At the funeral, Matt gives a speech about a time when his whole family was together shopping at the supermarket and how angry his dad got over the choice of toilet paper that he decided to grab every brand he could find, calling it one of the funniest moments of his childhood. He then goes on to say that even though his father missed many of his birthdays and most of his childhood, he is thankful that his father was a member of the Armed Forces so that he could have birthdays and a childhood. Everyone begins to leave after the funeral ends, but Matt stays behind, takes a shovel from a groundskeeper and begins to bury his father, while Julie looks on in tears.

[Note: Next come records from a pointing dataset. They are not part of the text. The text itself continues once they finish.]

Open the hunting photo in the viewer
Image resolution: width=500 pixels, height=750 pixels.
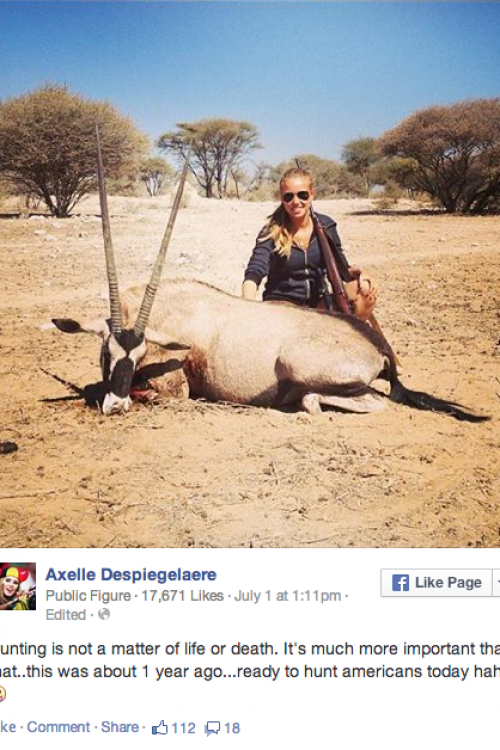250,274
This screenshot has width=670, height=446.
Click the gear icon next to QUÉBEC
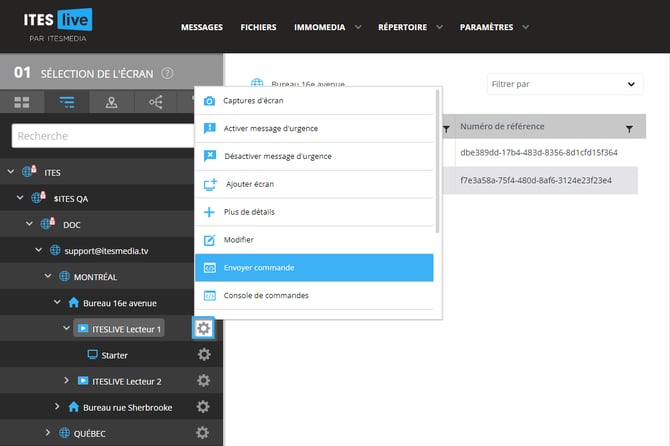click(204, 433)
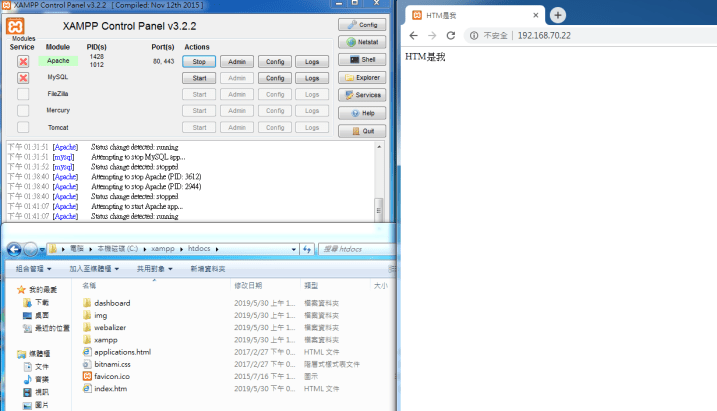
Task: Start the MySQL module
Action: 198,78
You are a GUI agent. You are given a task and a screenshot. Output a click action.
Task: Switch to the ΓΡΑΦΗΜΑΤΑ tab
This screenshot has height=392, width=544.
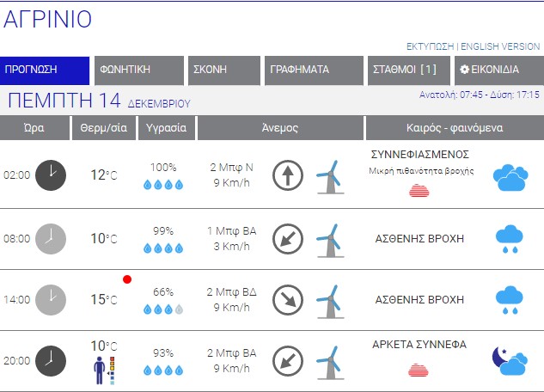click(311, 70)
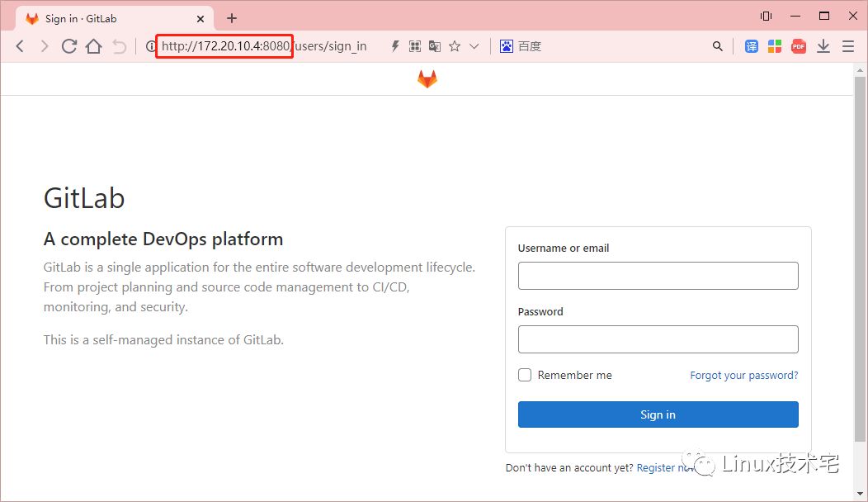Open the hamburger menu

[847, 46]
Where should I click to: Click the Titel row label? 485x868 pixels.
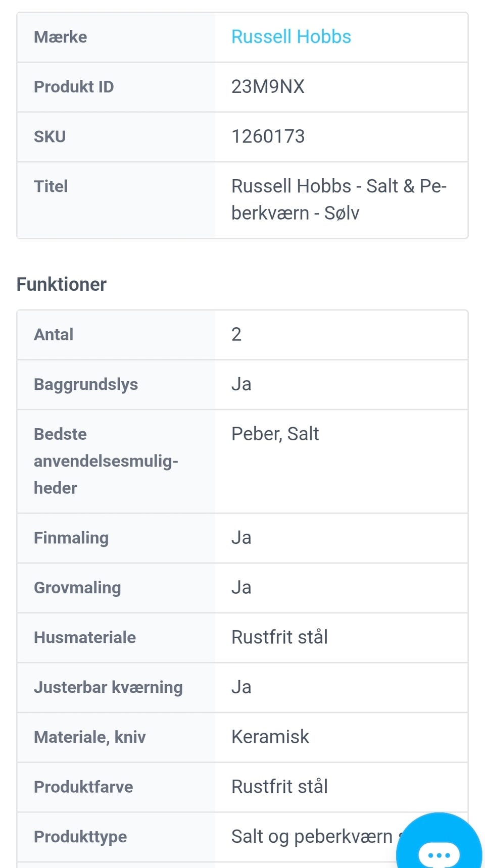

Other plots in this episode included Becky taking part in a local beauty pageant, Vince winning a football award and going to extreme measures to take care of his family, and Luke ending his friendship with J.D. after the events of the previous episode. Becky kisses Tim, but he rebuffs her advances. Luke and Becky also have a one-night-stand after a chance encounter at a convenience store.

==Reception==
"The Son" has received unanimous praise from critics. Eric Goldman of IGN gave the episode a perfect 10, stating "this episode was Friday Night Lights reminding us that yes indeed, this is still one of the best shows on television – one that can pack a punch like few others can." Alan Sepinwall of HitFix.com stated the episode "was probably the season's best balance between moving lots of stories forward while still providing the show's trademark emotional wallop." NY Magazine called the episode a "small masterpiece." Ken Tucker of Entertainment Weekly said the episode "had moments of the usual terrific FNL boisterousness, but for the most part was a solemn affair with beautifully crafted details."

While critics praised the episode as a whole, most of the praise went to Zach Gilford's performance in the episode, with NY Magazine stating that it "would be downright disrespectful" to talk about anything other than his performance.

==Awards and nominations==
Soon after the episode aired on NBC, Popeater.com launched a Facebook campaign to get Gilford nominated for an Emmy Award for his performance, with over 8,000 people joining and other media outlets picking up on the campaign before nominations were announced. While Gilford did not receive a nomination, the episode was nominated in the Writing for a Drama Series category, the first time the show was nominated in the category.

Time awarded the episode #1 in its ranking of the ten best television episodes of the year. In The Futon Critic's annual "Top 50 Episodes of the Year," "The Son" was named the #3 episode of 2009. On BuddyTV.com's own Top 50 list, the episode came in at #2. The episode was also nominated in the Drama Episode of the Year category for the 2009-2010 Gold Derby TV Awards.